The Tale
There is no doubt that the author of Barlaam and Ioasaph himself regarded his story as a true narrative of the lives of real characters and that this view was universally held until quite recent times. The names of Saint Barlaam and Saint Ioasaph have figured in the Calendars both of the Roman and of the Greek Church and still retain their place in the latter. Today, however, this view can be no longer held. A comparison of the story with the well-known legend of Buddha must convince every open-minded reader, that the outline of the plot is derived from the same Eastern source; in spite of all difference in detail, the general resemblance is quite undeniable. The writer himself tells us, that the story was brought to him from India, and it is highly probable, that what he heard was simply a version of the life of Buddha, adapted by Christians of the East to their own use. But we should be going too far, if we sought for traces of Buddhist influence in the doctrinal teaching of the story. No real relationship has ever yet been proved between Christian and Buddhist monasticism; in fact, in spite of certain obvious resemblances, the two differ profoundly in spirit. The aim of the Buddhist monk is mainly negative—deliverance from the evils of the flesh; that of the Christian has also a positive aspect—surrender of the semblance of happiness in this world in order to gain the reality hereafter, the “ἀπόρρητα ἀγαθά” laid up for the righteous in Heaven.
The main aim of the author was the glorification of this Christian monasticism. Marriage, the cares of social and business life, the duties of citizenship—all these, though not represented as inconsistent with Christian living, appear only as a second best. The ideal is the complete devotion of the whole personality to religious contemplation, the renunciation of wealth and pleasure and the mortification of the flesh. In his enthusiasm for the monastic life, as too in his passionate defence of the veneration of Images, our author shows himself clearly an obstinate adversary of the great Iconoclastic movement of the eighth century AD.
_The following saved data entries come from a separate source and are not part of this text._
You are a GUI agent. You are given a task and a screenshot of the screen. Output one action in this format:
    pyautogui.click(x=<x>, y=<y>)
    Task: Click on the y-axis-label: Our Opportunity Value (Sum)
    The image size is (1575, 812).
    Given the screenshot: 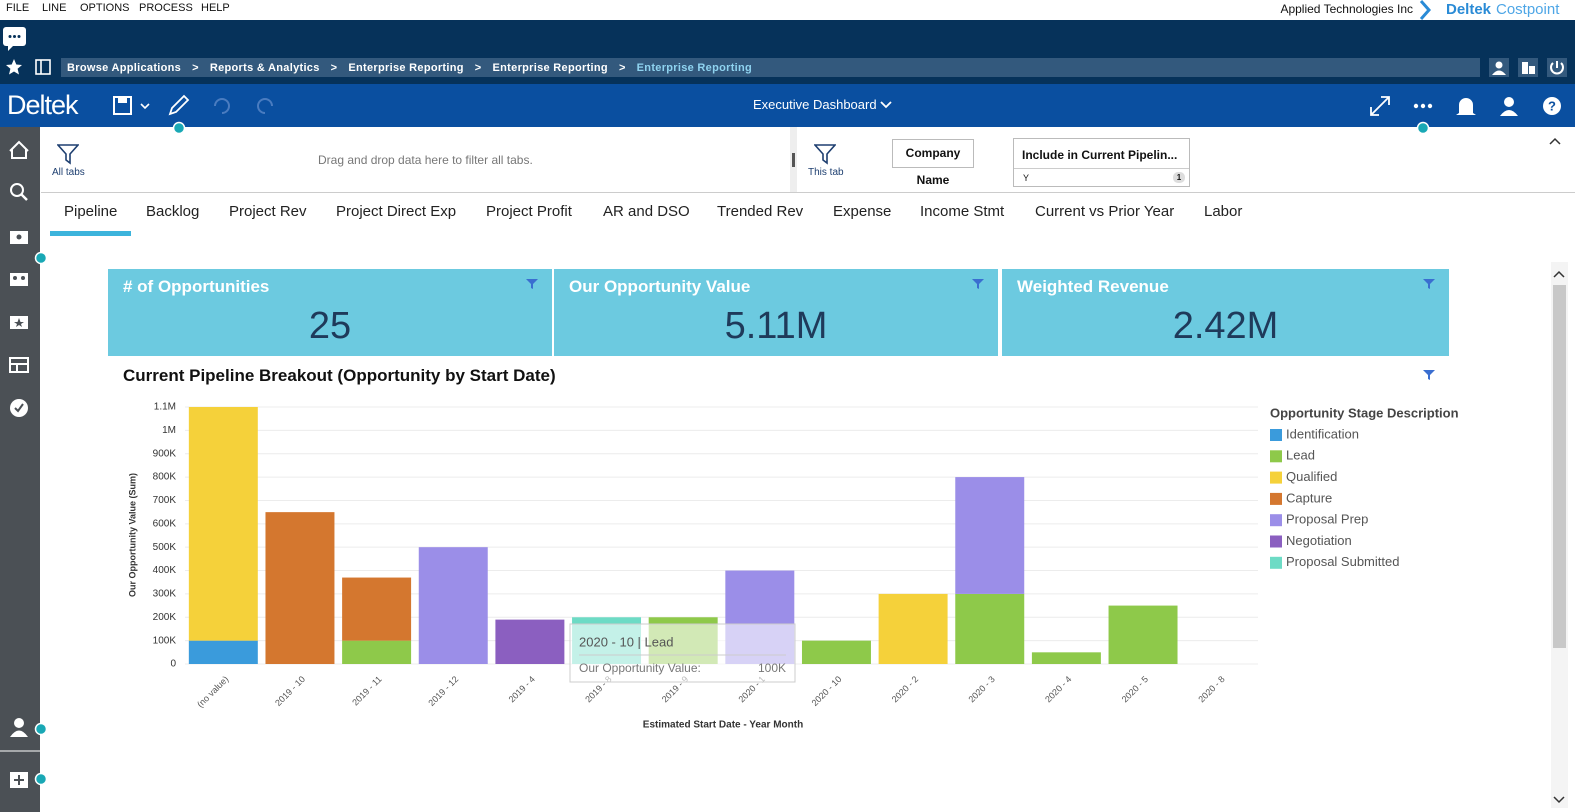 What is the action you would take?
    pyautogui.click(x=132, y=535)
Our book falls roughly into three distinct parts: the narrative—the thread on which the whole is strung: the speeches—many of them of great length—containing long expositions of Christian doctrine, confessions of Faith and hymns of praise, and frequent long quotations from early Christian writers; and the Apologues, fables or parables, introduced in the speeches to illustrate pictorially some moral truth. The whole work is steeped in the language of the Bible and of the Christian Fathers; and it is this fact that has led the translators to adopt a style modelled on that of the Authorised Version. The task is not easy or without its perils; but in no other way, we believe, could the unity of the book be maintained; the Biblical quotations, frequent as they are, would harmonise badly with a more modern style.
Books, like men, have their vicissitudes of fate. The favourite work of one generation may be the laughingstock of the next; and the “edifying story of Barlaam and Ioasaph,” which once enjoyed a popularity comparable to that of the Pilgrim’s Progress and furnished material for storybooks and romances, for sermons and plays, has fallen into deep oblivion. That it will ever regain this lost fame is hardly to be expected; its world of thought is far removed from ours and its controversies have in many cases ceased to concern us very deeply. But the tale has still life and vigour; it is no corpse of a book that we are dragging from its tomb: we found it, as the seekers found the bodies of the dead Saints, Barlaam and Ioasaph, “οὐδὲν τοῦ προτέρου χρωτὸς παράλλαττον, ὁλόκληρον δὲ καὶ ἀκριβῶς ὑγιές.”